Subject: Re: fs corruption with raidframe (again)
To: Greg Oster <oster@cs.usask.ca>
From: Louis Guillaume <lguillaume@berklee.edu>
List: netbsd-users
Date: 01/13/2005 00:23:23
Greg Oster wrote:
> Louis Guillaume writes:
>
>>Greg Oster wrote:
>>
>>>Louis Guillaume writes:
>>>
>>>
>>>>Greg Oster wrote:
>>>>
>>>>
>>>>>Louis Guillaume writes:
>
> [snip]
>
>>Since my last message the system appeared to be running nicely. But I
>>decided to really check and see if things were ok...
>>
>>1. run memtest86:
>> I ran this through only one iteration of the default
>> tests. (didn't have time to go through all)
>> Result - 100% passed.
>
>
> Good. hopefully we can ignore memory issues.
>
>
>>2. Boot into single user, fsck everything. Only the /usr filesystem
>> appeared to have any serious issues. There were some "invalid
>> file type" (I think) errors and others. Anyway it fixed them
>> and went marked the fs clean.
>>
>>3. Continue to multiuser...
>> Apache fails! Says "Redirect" is an invalid directive! Eek!
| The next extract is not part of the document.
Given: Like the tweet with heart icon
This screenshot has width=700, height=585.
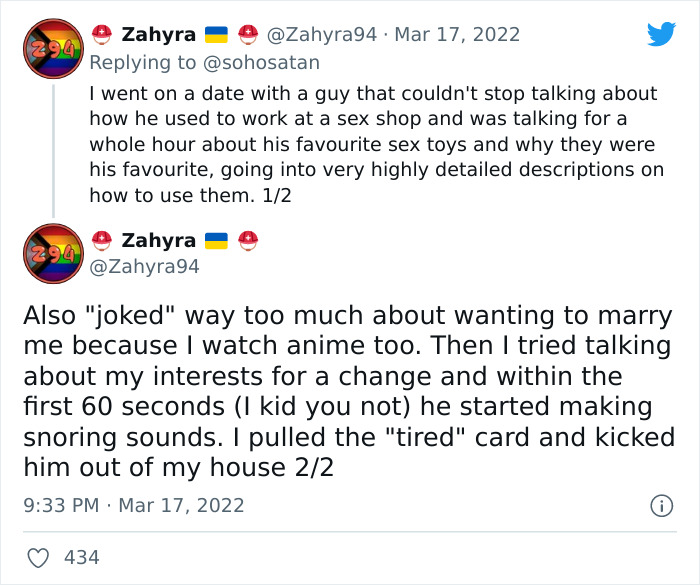Looking at the screenshot, I should [38, 557].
>> Spamd fails, dumps core. Ouch!
>
>
> Bizzare.
>
>
>>4. Reboot to single user...
>> Here's where I ran your suggested adventure command...
>> raidctl -f /dev/wd1a raid0
>> fsck -fy /usr (corrects a few errors again)
>>
>>5. Continue to multiuser. All is well! Apache and spamd start
>> beautifully.
>
>
> Hmmmm.
>
>
>>So at this point, I'm fairly satisfied that something's going on with
>>RaidFrame.
>
>
> And/or its interaction with something. The one thing that still
> needs checking is the single vs. dual CPU thing. I'd be quite
> interested to know what happens with just a single-CPU kernel on that
> box.
>
>
>>>After the 'raidctl -F component0', right?
>>
>>Right.
>>
>>
>>>Hmmmm.... When you did
>>>the reboot, did you do it immediately after the above raidctl?
>>
>>I don't think so. It would normally be my procedure to do so, but I
>>think I remember allowing the system to come up multiuser and everything
>>started up and ran for a while.
>>
>>
>>>Or did you do some other IO before rebooting?
>>
>>Probably.
>>
>>
>>>And did you use
>>>'shutdown -r' or something else?
>>
>>shutdown -r now
>>
>>
>>>Was the RAID set 'dirty' after the
>>>reboot?
>>
>>No. Everything was clean.
>>
>>
>>>Did fsck have to run?
>>
>>No. filesystems were marked clean too.
>>
>>
>>>>I'll keep an eye on things. If I see more corruption tonight, I'll
>>>>attempt to "raidctl -f /dev/wd1a raid0" and see what happens.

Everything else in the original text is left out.